Securities Law Prof Blog

Editor: Eric C. Chaffee
Univ. of Toledo College of Law

Monday, May 5, 2008

SEC Issues Order in False Rumors Proceeding

The SEC issued an Order Instituting Administrative Proceedings Pursuant to Section 15(b) of the Securities Exchange Act of 1934, Making Findings, and Imposing Remedial Sanctions (Order) against Paul S. Berliner. The Order finds that Berliner was enjoined from future violations of Section 17(a) of the Securities Act of 1933, Sections 9(a)(4) and 10(b) of the Securities Exchange Act of 1934, and Rule 10b-5 thereunder pursuant to a final judgment that was entered by consent on April 29, 2008, in a Commission civil injunctive action.

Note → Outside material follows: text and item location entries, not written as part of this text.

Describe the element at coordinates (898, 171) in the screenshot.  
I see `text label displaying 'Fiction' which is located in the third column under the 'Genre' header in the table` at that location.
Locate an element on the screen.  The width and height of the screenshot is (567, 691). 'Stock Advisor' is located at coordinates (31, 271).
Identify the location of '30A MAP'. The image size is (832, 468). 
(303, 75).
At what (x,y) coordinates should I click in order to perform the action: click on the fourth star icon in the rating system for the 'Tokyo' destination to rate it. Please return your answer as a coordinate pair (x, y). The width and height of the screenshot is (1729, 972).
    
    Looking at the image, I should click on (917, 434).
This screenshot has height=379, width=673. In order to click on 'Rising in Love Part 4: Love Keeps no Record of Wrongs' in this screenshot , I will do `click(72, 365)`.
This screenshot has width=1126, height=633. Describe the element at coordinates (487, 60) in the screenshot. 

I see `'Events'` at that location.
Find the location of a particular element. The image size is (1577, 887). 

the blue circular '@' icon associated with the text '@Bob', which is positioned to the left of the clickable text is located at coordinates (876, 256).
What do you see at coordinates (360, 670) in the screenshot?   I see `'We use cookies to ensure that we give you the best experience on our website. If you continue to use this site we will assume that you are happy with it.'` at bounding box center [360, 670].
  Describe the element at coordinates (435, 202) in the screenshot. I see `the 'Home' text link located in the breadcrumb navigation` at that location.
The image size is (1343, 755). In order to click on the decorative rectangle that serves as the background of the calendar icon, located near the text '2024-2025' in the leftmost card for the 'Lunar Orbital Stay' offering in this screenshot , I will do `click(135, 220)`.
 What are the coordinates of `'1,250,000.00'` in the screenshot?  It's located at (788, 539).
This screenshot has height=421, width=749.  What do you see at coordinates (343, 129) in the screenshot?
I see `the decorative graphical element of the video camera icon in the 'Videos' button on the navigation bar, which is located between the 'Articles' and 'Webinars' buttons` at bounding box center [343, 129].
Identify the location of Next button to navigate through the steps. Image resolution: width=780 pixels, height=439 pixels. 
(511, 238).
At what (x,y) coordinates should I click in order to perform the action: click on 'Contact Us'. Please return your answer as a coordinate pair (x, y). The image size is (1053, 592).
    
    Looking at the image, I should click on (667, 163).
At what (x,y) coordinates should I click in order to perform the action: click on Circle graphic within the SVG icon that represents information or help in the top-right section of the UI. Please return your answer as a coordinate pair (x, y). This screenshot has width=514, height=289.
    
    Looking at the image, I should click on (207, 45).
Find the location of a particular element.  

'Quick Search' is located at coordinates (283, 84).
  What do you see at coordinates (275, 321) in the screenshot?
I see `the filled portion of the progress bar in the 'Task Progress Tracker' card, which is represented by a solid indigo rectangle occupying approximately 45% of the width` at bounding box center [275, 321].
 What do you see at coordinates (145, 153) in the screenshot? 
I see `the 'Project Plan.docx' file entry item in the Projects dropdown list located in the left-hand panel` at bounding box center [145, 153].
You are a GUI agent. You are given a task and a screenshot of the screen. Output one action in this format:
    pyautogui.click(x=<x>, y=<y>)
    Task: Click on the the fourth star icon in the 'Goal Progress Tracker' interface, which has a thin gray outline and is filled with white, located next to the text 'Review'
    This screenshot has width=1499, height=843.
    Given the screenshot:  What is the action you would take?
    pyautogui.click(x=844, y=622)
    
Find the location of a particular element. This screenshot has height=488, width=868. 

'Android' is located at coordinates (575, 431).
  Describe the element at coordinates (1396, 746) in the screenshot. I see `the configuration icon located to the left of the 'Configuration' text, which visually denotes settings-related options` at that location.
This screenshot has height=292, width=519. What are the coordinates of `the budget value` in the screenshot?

According to the Commission's complaint in that action, on May 17, 2007, Alliance Data Systems Corp. (ADS) announced that it entered into a definitive agreement to be acquired by The Blackstone Group (Blackstone) at a price of $81.75 per share. The Commission alleged in its complaint that, on Nov. 29, 2007, Berliner drafted and disseminated a false rumor that ADS's board of directors was meeting to consider a revised proposal from Blackstone to acquire ADS at a significantly lower price of $70 per share. According to the complaint, Berliner disseminated this false rumor through instant messages to numerous individuals, including traders at brokerage firms and hedge funds. The complaint alleged that this false rumor spread rapidly across Wall Street, and various news services quickly picked up the "story." The complaint further alleged that heavy trading in ADS stock ensued, and within thirty minutes the false rumor had caused the price of ADS stock, which had been trading at approximately $77 per share, to plummet to an intraday low of $63.65 per share -- a 17% decline in the share price. The complaint alleged that Berliner profited from spreading this false rumor by short selling ADS stock at the same time he was disseminating the false rumor. The complaint further alleged that Berliner covered these short sales when the price of ADS stock began to decline. According to the complaint, Berliner made approximately $25,000 in illicit trading profits before the price of ADS stock recovered later in the day.

Based on the above, the Order bars Berliner from association with any broker or dealer. Berliner consented to the issuance of the Order without admitting or denying the Commission's findings, except as to entry of the injunction.